A fifth-generation network uses an ambient ground temperature distribution circuit. Each building in the network uses a heat pump in its plant room to transfer heat to the building when needed and to transfer heat outside the building when cooling is required.

District heating systems start by heating water in a water boiler. When the water boils, it produces steam which is then let out at enormous speed. The hot steam at high speed sets a rotor of a turbine in motion, generating electricity which is then distributed into the electrical grid. The steam.

continues its journey until it collides with a bunch of steel pipes in a heat exchanger. This steam will now heat up the water inside the pipes to a temperature of around 70-100 Degree Celsius.

The water then travels through an underground insulated pipe network to a heat interface unit, located in each building. This provides the same level of control as individual heating and each house still has the ability to individually control its own temperature requirement. This is one of the smartest things about the plant; it’s a combined heat and powerplant. This means that through the district heating network the steam can be used to generate electricity and heat up stock homes.

The electricity produced here every year can power around 10 million electric cars and supply heat for 50 million homes. As of now, in many parts of the world, the steam is cooled down on special cooling towers meaning that 60% of energy from the fuel goes up like smoke.

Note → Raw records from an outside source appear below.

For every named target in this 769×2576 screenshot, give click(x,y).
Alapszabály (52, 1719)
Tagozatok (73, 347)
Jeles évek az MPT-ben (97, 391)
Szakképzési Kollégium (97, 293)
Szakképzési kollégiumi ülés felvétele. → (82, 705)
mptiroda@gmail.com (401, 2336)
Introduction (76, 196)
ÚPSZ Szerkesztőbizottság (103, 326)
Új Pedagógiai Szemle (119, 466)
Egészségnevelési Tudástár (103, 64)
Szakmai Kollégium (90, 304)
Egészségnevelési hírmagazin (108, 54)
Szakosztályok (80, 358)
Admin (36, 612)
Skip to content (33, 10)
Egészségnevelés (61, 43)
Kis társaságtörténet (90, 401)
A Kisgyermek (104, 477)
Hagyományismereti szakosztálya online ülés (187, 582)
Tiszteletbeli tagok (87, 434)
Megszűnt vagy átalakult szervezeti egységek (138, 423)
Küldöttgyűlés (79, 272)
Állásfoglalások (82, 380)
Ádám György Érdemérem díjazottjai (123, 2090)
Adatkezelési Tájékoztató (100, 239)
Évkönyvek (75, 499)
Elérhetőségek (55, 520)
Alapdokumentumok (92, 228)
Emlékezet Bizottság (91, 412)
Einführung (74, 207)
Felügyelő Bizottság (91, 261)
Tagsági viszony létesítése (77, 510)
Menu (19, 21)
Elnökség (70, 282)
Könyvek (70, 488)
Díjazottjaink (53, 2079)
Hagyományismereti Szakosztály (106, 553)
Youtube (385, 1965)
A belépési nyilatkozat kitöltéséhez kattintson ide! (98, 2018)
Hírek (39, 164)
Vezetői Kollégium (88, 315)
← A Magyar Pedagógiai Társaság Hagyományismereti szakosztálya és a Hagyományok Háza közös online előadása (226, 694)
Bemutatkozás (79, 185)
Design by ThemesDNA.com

Low-temperature district heating and digitalization can transform district heating into a smart network bringing with it enormous cost-benefit. Low supply temperature is one of the key factors in operating a district heating plant with high efficiency. Low supply temperatures have several benefits in a district heating system such as increased electrical output from power plants, increased heat recovery from industrial excess heat and geothermal heat, and an increased coefficient of performance if heat pumps are utilized in heat generation. There is great potential here as the buildings have had good insulation for years. Heat consumption is generally reduced and, of course, it helps to heat the building well even at low temperatures.

Digitalization is opening up enormous opportunities in this area. The district heating system must be precisely matched, i.e., the heating surfaces of the building must match the given temperature in the building, and this balance is not easy to achieve. But today's digital device enables you to accurately determine the heat requirement of a building and make district heating systems easy to implement.

In future energy systems, digitalization will play a serious role and can make energy systems smarter, more efficient, reliable, and ready to make use of more renewable energy.